ACCORDING to my Chinese birth year zodiac, this year is auspicious for me. However, the sceptical part of my brain argues this point with the realism that it would not be possible for a whole year to go by with only good luck.
Further, I believe that luck is a culmination of hard work and determination.
“Being lucky” means you just need to tweak some circumstances, or as a famous saying goes – you cannot wish to win the lottery if you have not even bought a ticket.
This reminds me of a conversation I had with a Grab driver recently. He moonlights as a cyrptocurrency agent, therefore routinely asks his passengers what we would do if we were given RM5mil to spend.
I answered that I would pay off my mortgage and loans, then invest the rest to start a charity that champions women’s rights. He claimed that my answer was unusual, with many of his passengers suggesting lives of extravagance, travel and leisure.
I commented that there is nothing wrong with any of our answers – that life’s circumstances would dictate how we value money. What matters most is understanding privileges, where my privileges afforded me the luxury to value money as something that I must be responsible with, and when I have the chance, to pay it forward.
Not everyone is afforded the same luxury. Only this past week, as many of us are attending reunion dinners and celebrating the Lunar New Year, a jobless married couple was sentenced to seven months’ jail for having stolen RM133 worth of food items.
The public is left in the dark on the fate of the couple’s two children, aged four and eight, while their parents are incarcerated. The judge adjudicated based on the couples’ past drug offense, bringing to light the need for our legal system to recognise issues that require rehabilitative measures versus punitive ones.
Further, this is not the only case of poverty that we see in the news recently. The tragic death of two elderly women during a free food promotion programme for senior citizens in conjunction with Chinese New Year in Kuala Lumpur on Jan 28 is a case in point.
Such cases of poverty and inequality should no longer surprise us. Due to the rising cost of living complemented with stagnant wages, we now see households in Kuala Lumpur earning below RM7,640 categorized as the bottom 40 (B40) according to Khazanah Research Institute’s 2018 State of Households report.
Those who are worst hit are usually the elderly and usually have addiction problems and mental health issues. What do you do when you can no longer earn a living wage but to seek financial help from local councils, your members of parliament, or charitable bodies?
On the flip side, how long can these institutions sustain aid for the B40? With only a meagre percentage of Malaysians paying taxes and with a national median income of RM5,228 – is disbursement of financial aid the only way to help such households?
Would the argument on financial literacy play a part here? A common stigma with financial aid is the poor would purchase what policymakers deemed as unnecessary items.

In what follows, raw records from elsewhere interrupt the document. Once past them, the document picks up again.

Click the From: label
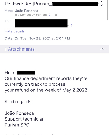The height and width of the screenshot is (135, 109). [9, 11]
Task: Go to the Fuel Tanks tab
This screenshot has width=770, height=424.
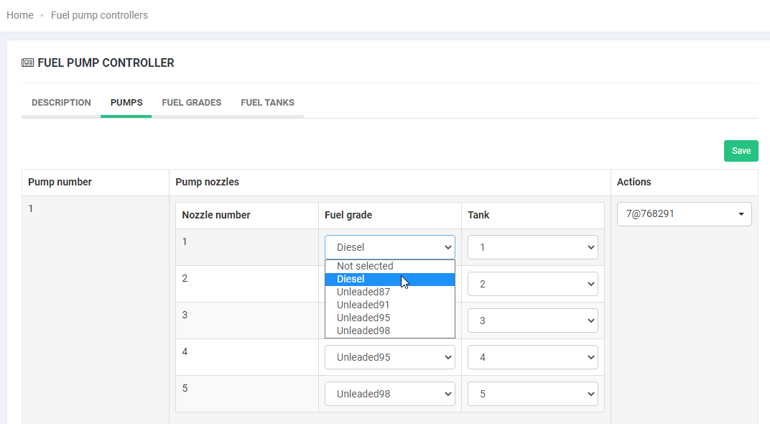Action: click(x=267, y=103)
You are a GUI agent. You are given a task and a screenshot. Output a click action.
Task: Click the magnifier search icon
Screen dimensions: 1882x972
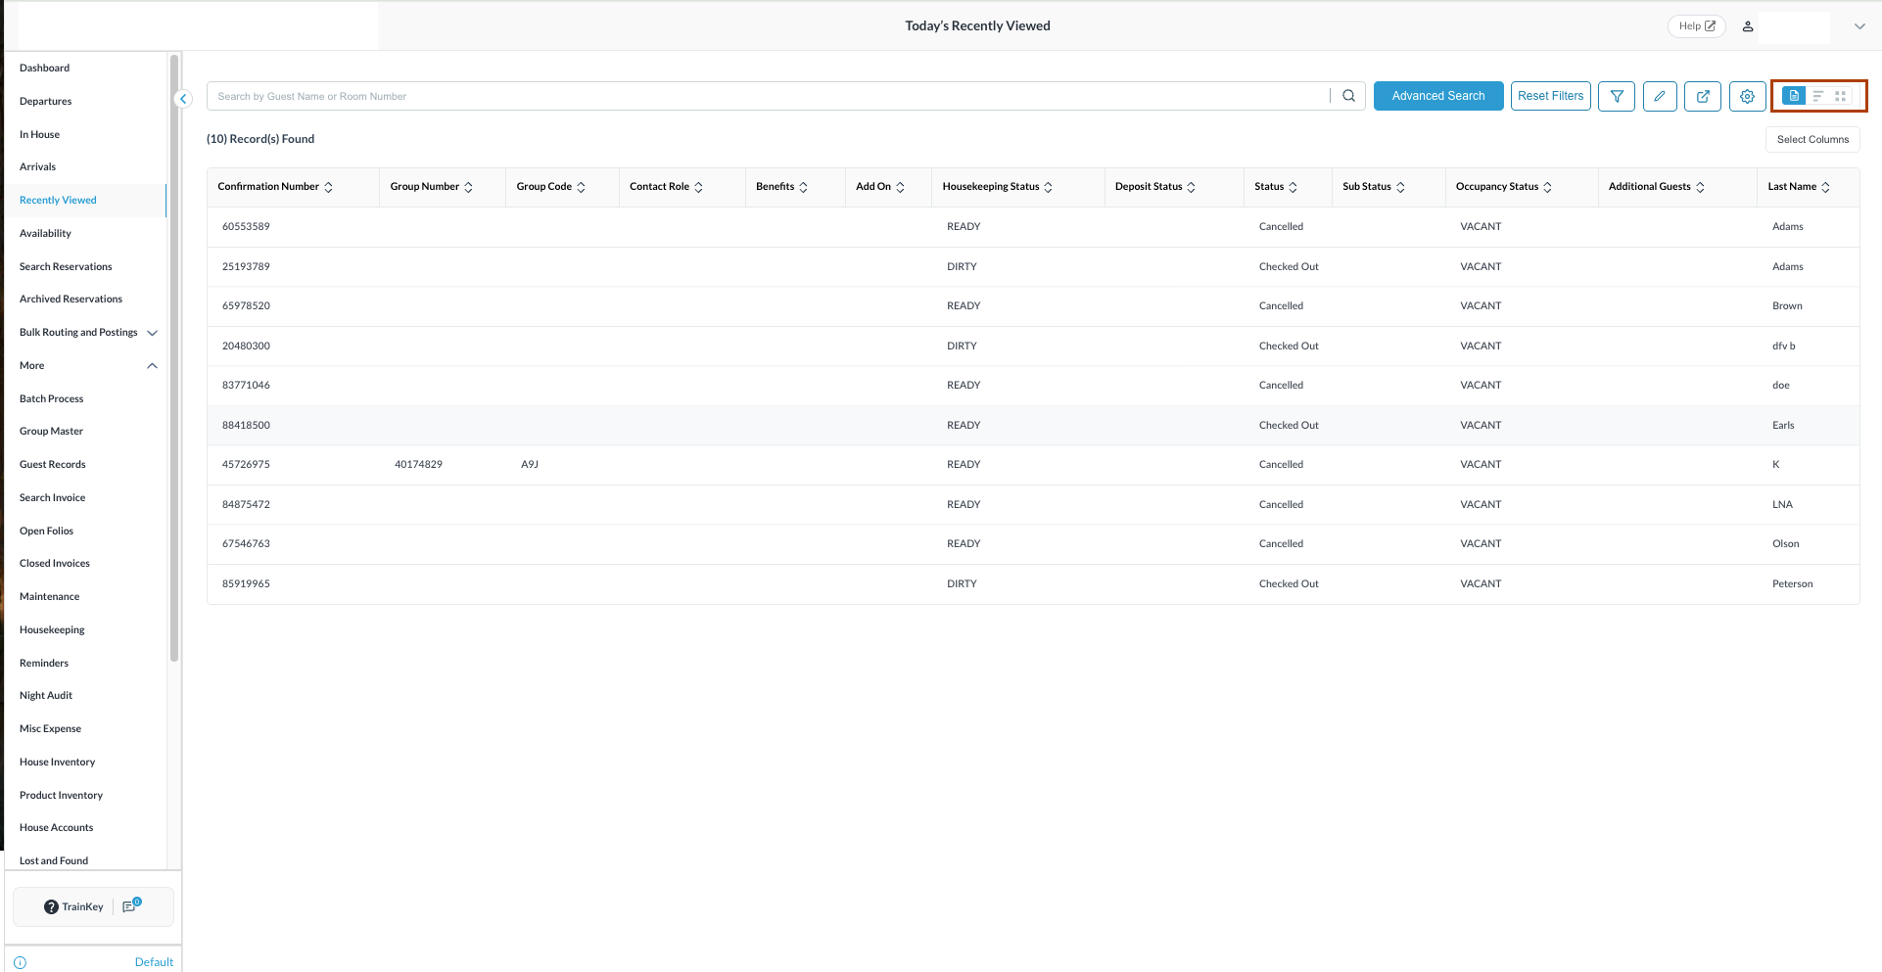coord(1348,96)
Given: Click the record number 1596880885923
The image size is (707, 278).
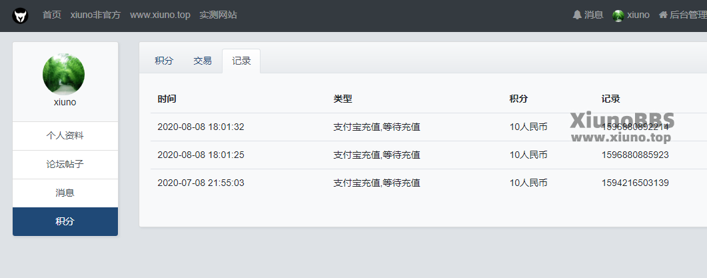Looking at the screenshot, I should [x=635, y=155].
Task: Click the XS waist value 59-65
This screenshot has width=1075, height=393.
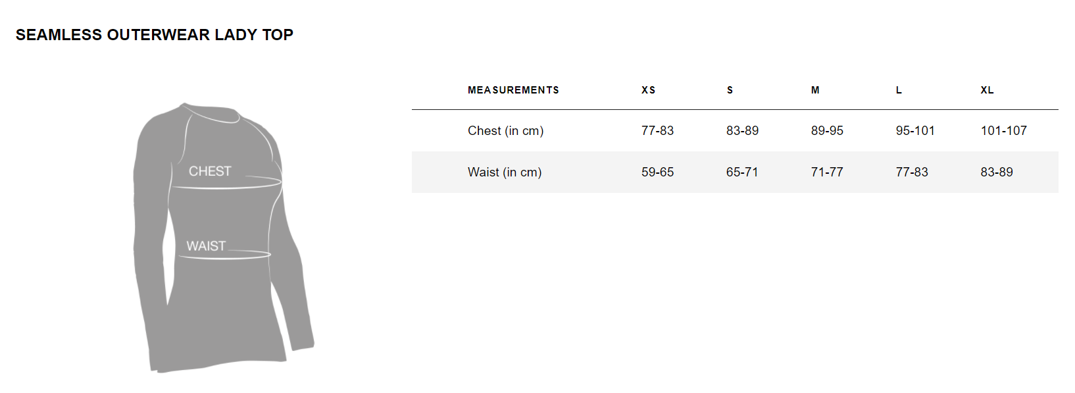Action: pos(657,172)
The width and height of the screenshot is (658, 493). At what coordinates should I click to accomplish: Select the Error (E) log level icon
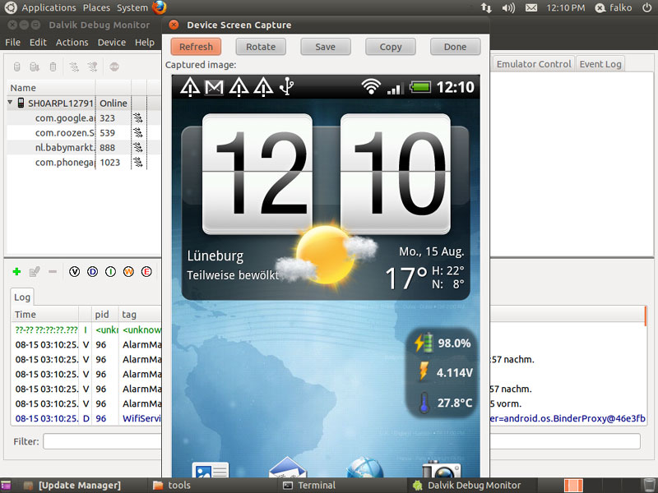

A working-class single mother when receiving a windfall payment, would splurge on expensive toys for her children. Some case studies have also made a gendered argument – where monies should be disbursed to the female in the household, as male recipients “waste” aid monies on cigarettes, alcohol, and in some cases, drugs.
As someone who studied public policy, my moral compass is uneasy by these assumptions. It is a question I raised many times – where policies should be dictated by those who are affected by it alongside a data-driven approach.

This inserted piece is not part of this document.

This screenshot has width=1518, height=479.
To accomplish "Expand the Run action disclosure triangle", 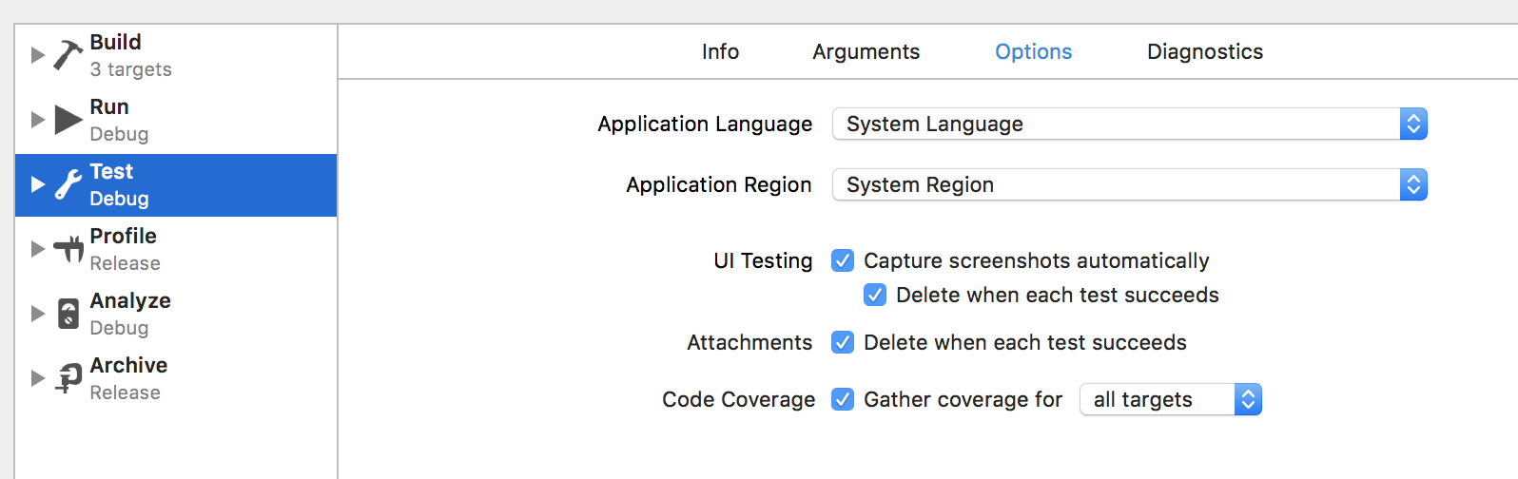I will tap(38, 120).
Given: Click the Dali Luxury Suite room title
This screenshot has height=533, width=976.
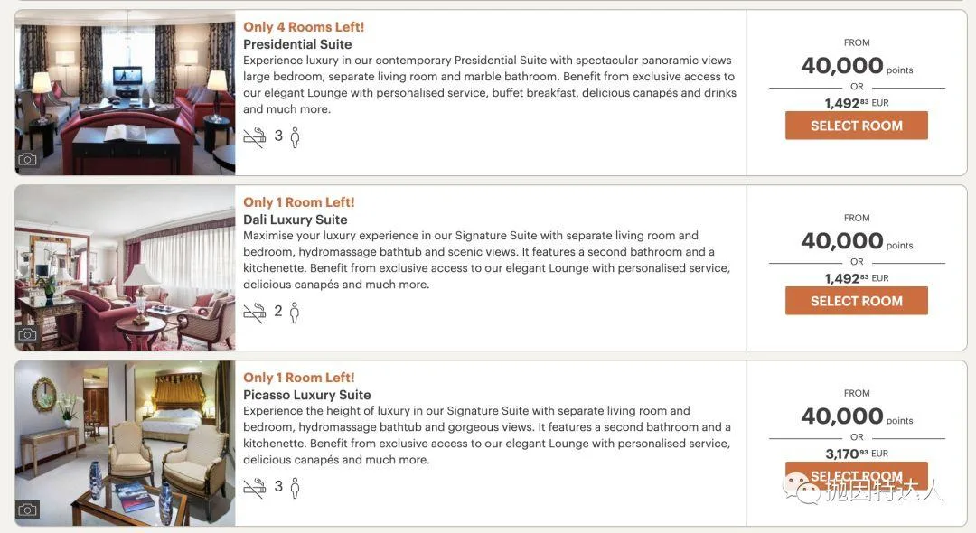Looking at the screenshot, I should 296,220.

Which brings me back to the question of luck. Does this auspicious year mean that those born in the Chinese year of the boar would have good finances merely on the basis of luck, or do we still need to work towards such luck by being financially savvy and making the right investments?
How about those of us who are down on our luck – those desperate enough to steal or risk death just to get that extra bit of money? How best can the government step in with policies that would assist and rehabilitate, rather than punishing people for being poor?

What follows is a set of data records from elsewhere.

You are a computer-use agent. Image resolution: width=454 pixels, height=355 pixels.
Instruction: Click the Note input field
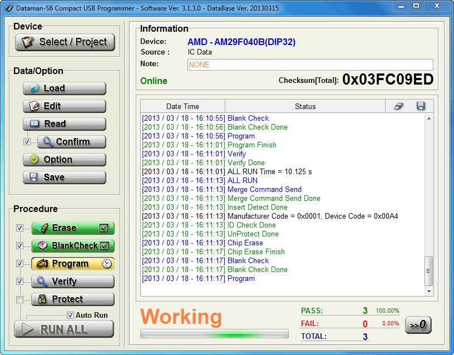coord(310,65)
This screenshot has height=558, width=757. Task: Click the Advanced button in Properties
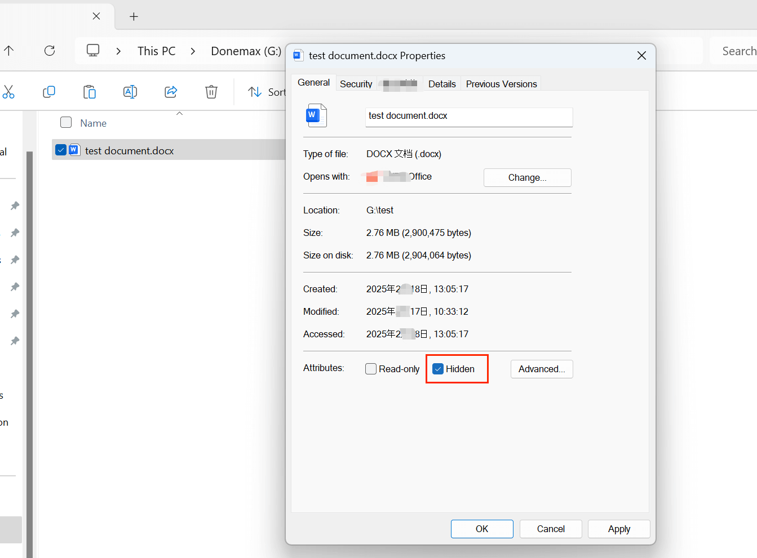pos(541,369)
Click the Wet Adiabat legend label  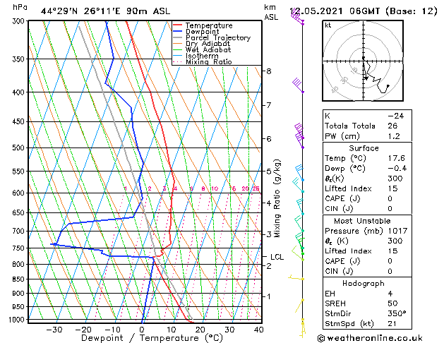(x=208, y=49)
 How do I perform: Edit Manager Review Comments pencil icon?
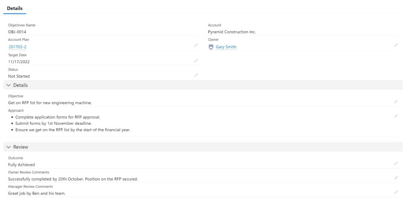click(x=396, y=192)
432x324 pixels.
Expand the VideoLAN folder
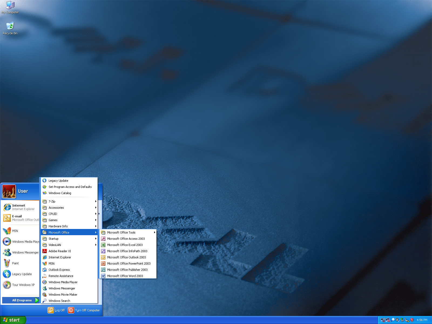(69, 245)
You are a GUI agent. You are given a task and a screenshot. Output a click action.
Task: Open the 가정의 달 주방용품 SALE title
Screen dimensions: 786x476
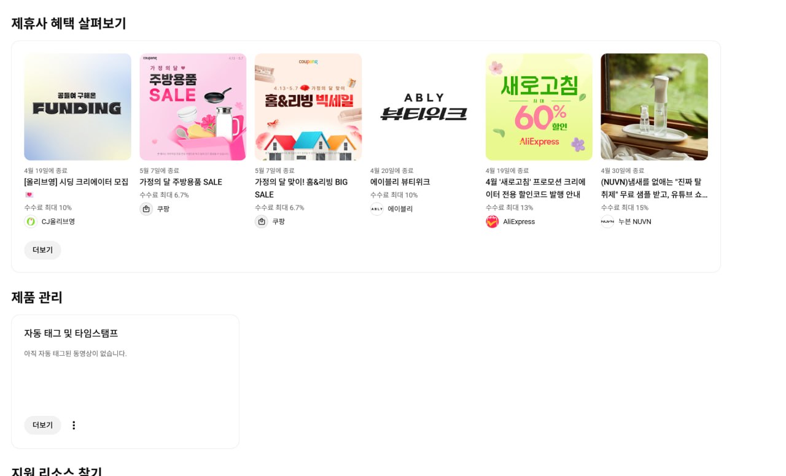(181, 182)
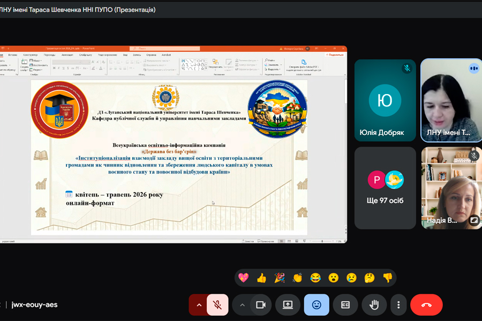This screenshot has width=482, height=321.
Task: Click the present screen button
Action: [x=288, y=305]
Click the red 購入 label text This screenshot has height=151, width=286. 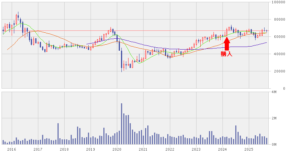pos(227,54)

I am not an economics expert, but I am nudged by my reading of Kate Raworth’s book, Doughnut Economics on shifting economic policies from a capitalistic model to a distributive one. Similar arguments were brought up in Davos recently, where governments are urged to tax the wealthy rather than covert them for philanthropic or merely political financing purposes.
Perhaps only one in a million people in the world will be lucky enough to receive a RM5 million windfall. But should we all only wait when we are multimillionaires to affect the change we want to see around us?
Lyana Khairuddin is a virologist turned policy nerd living in Kuala Lumpur. The views expressed here are entirely her own.